Friday, March 16, 2007

If you mean it, write it down -- carefully

If you watch television, read a newspaper, or even only occasionally pass a magazine rack, you have probably heard something about the recent Anna Nicole Smith trial in Florida. Although the issues there were where Ms. Smith should be buried and who had the right to decide, the lesson we should all learn from it is an important one:

If there is something you want to do or have done after you die – or if there is someone specific you want to make those decisions on your behalf – record it now, in a legally binding document.
This is an especially important issue for anyone whose primary asset is an operating business. In many cases, lack of clear and consistent legal direction has not only ruined a business but deprived a family from the income they need to maintain their lifestyle. It can also result in family battles that make the Smith case look tame.

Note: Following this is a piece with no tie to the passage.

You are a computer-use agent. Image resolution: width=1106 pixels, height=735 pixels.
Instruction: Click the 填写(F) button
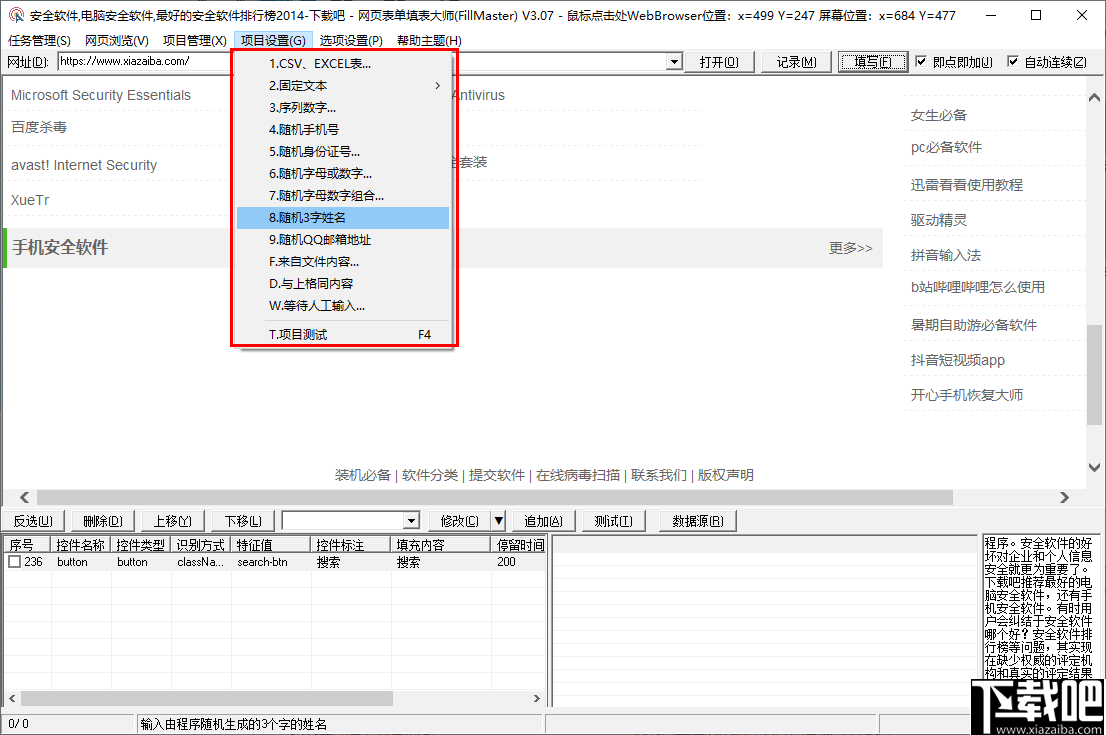[871, 63]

Where have you written who is to be in charge if you can’t be? Do all of your documents say the same thing? Do all of your estate plans support the directions given in those documents?
Let’s look at the sad case of John and Janet Jones to see how important these questions can be. He founded, and they own, a very successful company.

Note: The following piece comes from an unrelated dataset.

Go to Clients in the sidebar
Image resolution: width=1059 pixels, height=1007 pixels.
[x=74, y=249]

The good news is that they have kept up with changing technology and have been very adept at meeting the changing needs of their historical customers while also continuing to develop new customers. The better news is that they have been able to develop a second generation of managers. When Janet retired from running the administrative aspects of the business, they hired a very professional CFO who is not only extremely competent but well liked and trusted by the family. In addition, the Jones’ daughter Genevieve is an extremely skilled and creative executive who has learned the business – from both the operating and marketing perspective – inside and out.

The bad news is that John has always assumed that he would be around to oversee the installation of Genevieve as CEO. He has also always assumed his family knew, and would act on, his intentions so that his simple will was written with an eye to making sure everyone is provided for equally.

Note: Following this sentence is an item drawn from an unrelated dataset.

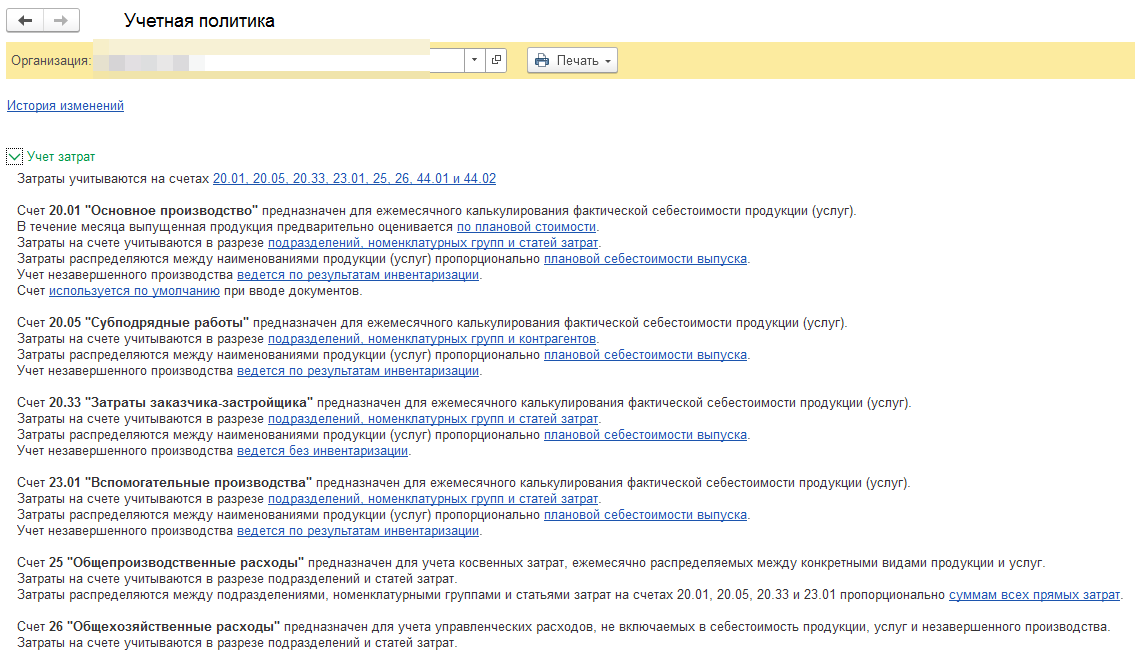Click the back arrow navigation button
This screenshot has width=1135, height=664.
[25, 21]
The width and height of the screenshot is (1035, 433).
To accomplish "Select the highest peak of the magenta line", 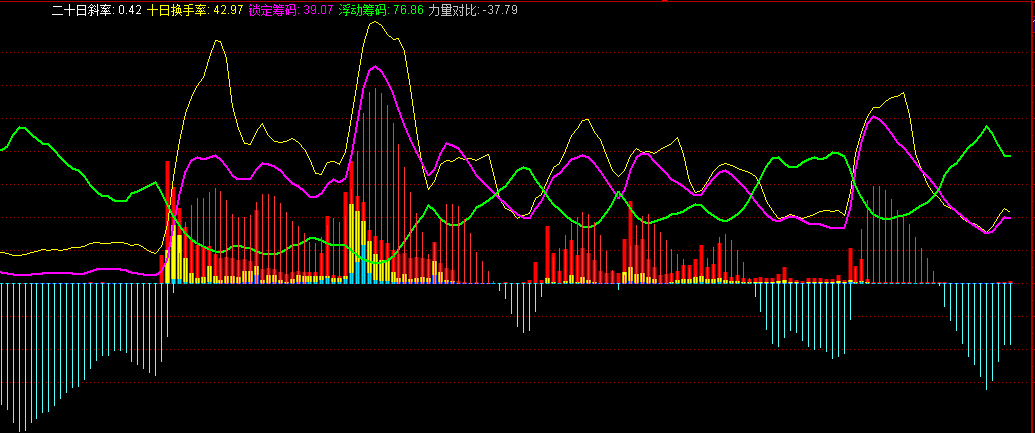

When John’s car was hit by a drunk driver and he died as a result of the accident, the family and the business were thrown into turmoil. Since all of the company stock was in John’s name, the ownership of the company became part of John’s estate. Because John wanted to make sure that his estate would be overseen by someone younger than he who was a competent administrator and also who had time to handles estate matters while Genevieve ran the business, he had named his older son Jim as executor.

John had not taken into account that, though Jim was an excellent accountant with an excellent job, he lacked creativity and day-to-day operating skills. Jim and Genevieve had also been rivals since Jim had noticed that his little sister was the “apple of Dad’s eye” at the dinner table and in the business. During the long probate process, Jim had final say on all decisions and overruled Genevieve on many of her best ideas. The firm, which had always been so progressive, began to fall behind and lose customers.

When the probate was finally settled, the firm’s stock was finally distributed to John’s heirs: Jim, Genevieve and their younger brother Jared each receive one-third of the voting stock in the company, while Janet received 100% of the non-voting 8 ½% cumulative preferred stock. Although Genevieve tried to run the company well, her brothers out-voted her on nearly every important decision. Revenues declined, Janet’s income declined, and soon there was nothing left to reinvest in the company’s operations. In less than 5 years the family was forced to sell the company, John and Janet’s life work, for a fire sale price.

Good planning and the execution of supporting documents could have avoided the long probate, ensured Genevieve had the control needed to run the company effectively, and provided good cash inheritances for each of John’s children not working in the company, and Janet who has shared in the creation and development of the asset.

We do not advocate that anyone try to exercise inhibitory control from beyond the grave. However, the failure to structure an effective transition that will allow an operating asset to continue to function effectively after the owner’s death or disability almost always creates the opportunity for significant damage both to the asset and to the family it is intended to support.